# Kiesel "thinner" neck profile



## Jaxcharvel (Mar 4, 2016)

So has anyone ordered this option? I just ordered a new Aries and I went with the "thinner" option. I already have a DC700 and a DC7X and they both have the standard neck profile. I'm very happy with it, but I typically prefer a bit thinner neck. Not exactly Wizard thin (although I do like it) but what could I compare the "thinner" profile to?


----------



## jerm (Mar 4, 2016)

^it's close to the new slim Schecter necks, nice thin uniform C shape whereas the Ibanez' are thin D.
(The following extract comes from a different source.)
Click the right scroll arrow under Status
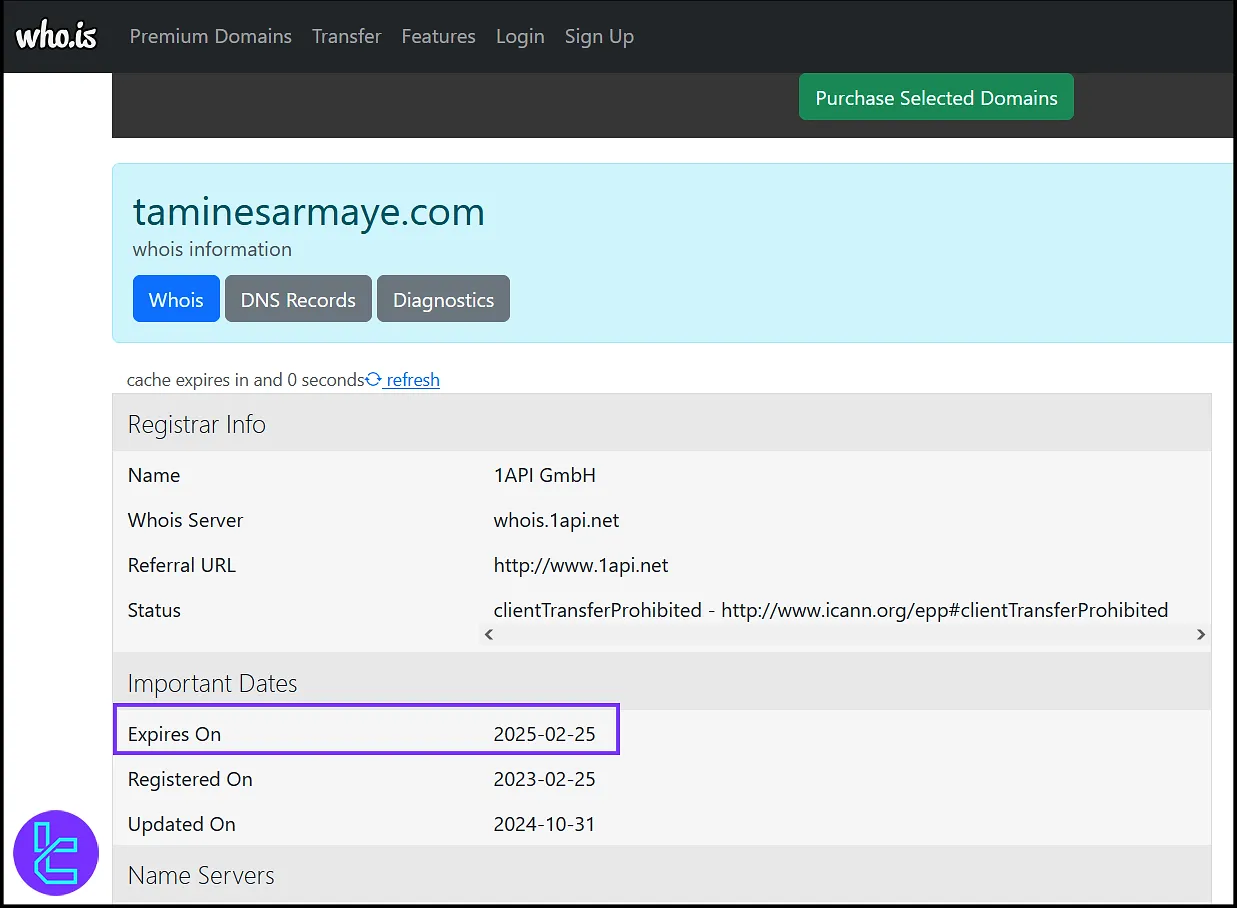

Schecter/Kiesel have no flat section on the center of the neck whereas Ibanez have a flat spot.


----------



## Jaxcharvel (Mar 4, 2016)

I haven't played any of the new Schecters. I used to have a Hellraiser C6 a few years ago. Despised the neck on that, but it was like 50's Les Paul huge. I've heard the newer ones with the SLS profile are pretty nice.


----------



## Warg Master (Mar 5, 2016)

I have it on my dc727, I feal like it's more of a thin U than a C. but, as stated above, it's round, not flat on the back.


----------



## IChuckFinleyI (Mar 5, 2016)

I have it on my Vader 7 and it's extremely comfortable.


----------



## BigBaldIan (Mar 5, 2016)

Comparable to the 90's Jackson Professionals I've owned not waffer theen like my Fusion but very comfortable.


----------



## boogie2 (Mar 9, 2016)

BigBaldIan said:


> Comparable to the 90's Jackson Professionals I've owned not waffer theen like my Fusion but very comfortable.



"It's wafer theen" Thanks. Made me smile


----------



## Prophetable (Mar 9, 2016)




----------



## MarionCobretti (Mar 17, 2016)

It is shape is round but quite thin. not wizard thin but thin.


----------